| Задание |
Перепишите без изменений строки материала, начиная со строки, содержащей «You are a computer-use agent. 375x200 pixels.», и заканчивая строкой, содержащей «(x=108, y=111)», включая обе эти строки.

| Строки данных |
----------------------------------------

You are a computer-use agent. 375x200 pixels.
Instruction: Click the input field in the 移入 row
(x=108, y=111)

----------------------------------------

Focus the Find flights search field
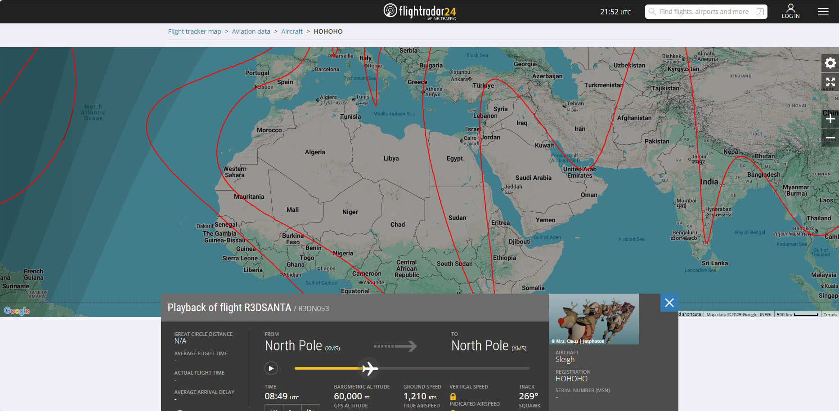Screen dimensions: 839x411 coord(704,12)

----------------------------------------

| Результат выполнения |
You are a computer-use agent. 375x200 pixels.
Instruction: Click the input field in the 移入 row
(x=108, y=111)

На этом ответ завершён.